French President Emmanuel Macron announced that he has approved the creation of a space command within the country’s air force in order to beef up its space defence policy and to better protect its strategic interests.
“To ensure the development and reinforcement of our space capabilities, a space command will be created next September in the air force,” Macron told a gathering of military forces on Saturday ahead of the July 14 Bastille Day parade.
“This will eventually become the space and air force, and the necessary new investments will be decided,” he added.
France has a 2019-2025 military spending plan that allocates 3.6 billion euros ($4 billion) to defence in space, Xinhua news agency reported.

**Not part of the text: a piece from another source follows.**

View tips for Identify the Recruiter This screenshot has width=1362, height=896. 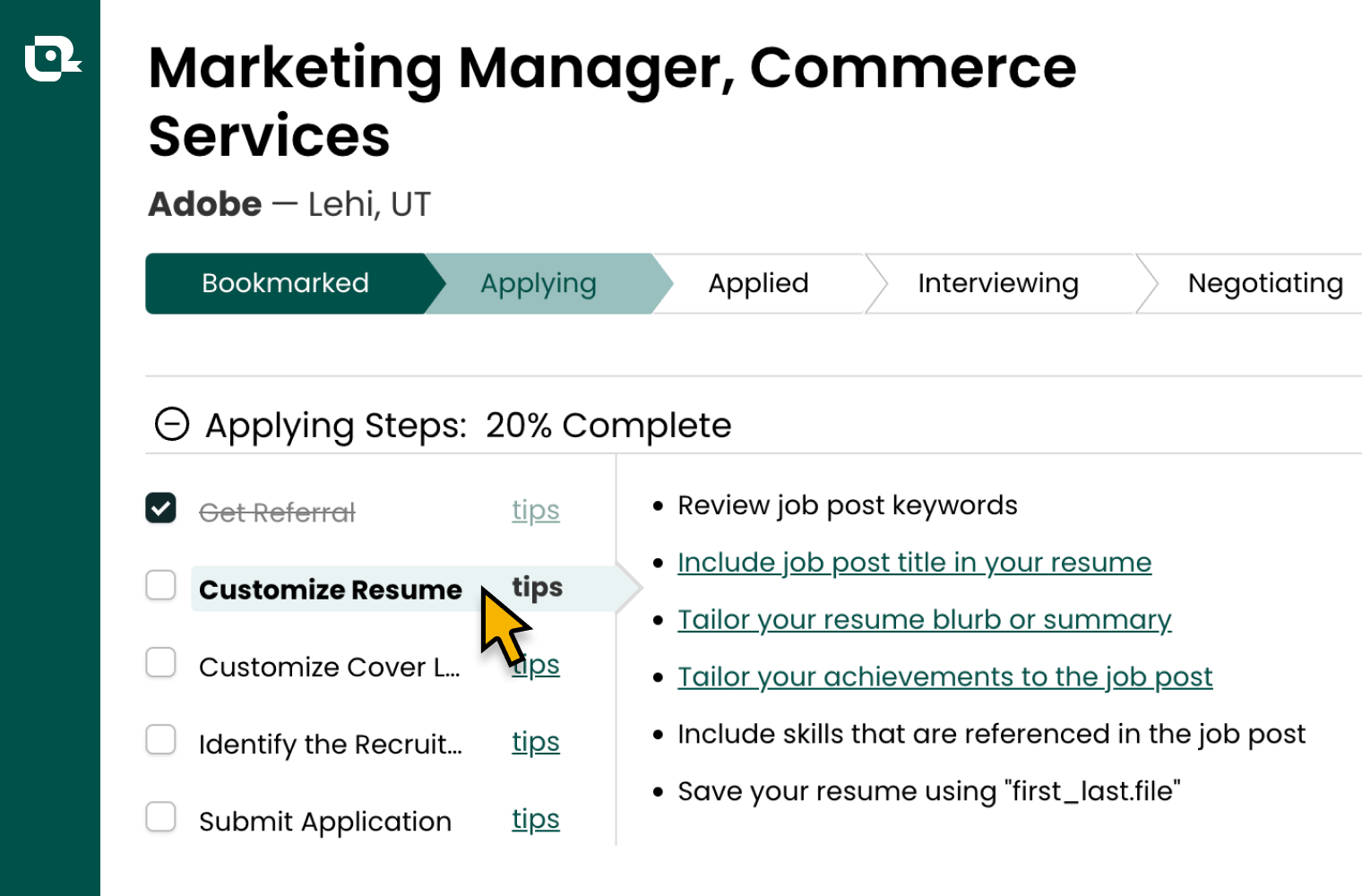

Macron noted that “the cyberspace or the exoatmospheric space” had become “new areas of confrontation” that has triggered the need to create “a new military space doctrine” with which France would “ensure the defence of space”.
France’s move to create a space military force came amid high concerns of an arms race in space after the US decided last year to create by 2020 a new space force as the sixth branch of the armed forces.
In February, American President Donald Trump signed a directive that directs the Pentagon to draft legislation on creating a US Space Force, which the White House said is “a bold, strategic step toward guaranteeing American space dominance”.
Yet the creation of a new military branch still requires the approval of Congress.
The Pentagon has laid out plans concerning space force creation last August, including establishing a Space Development Agency “charged with rapidly developing and fielding next-generation capabilities”, a Space Operations Force comprised of career space experts, and a United Combatant Command-level Space Command, which will have the task to “improve and evolve space war fighting”.
The 1967 Outer Space Treaty, approved by over 100 countries, bans deploying weapons of mass destruction in outer space and military activities on celestial bodies.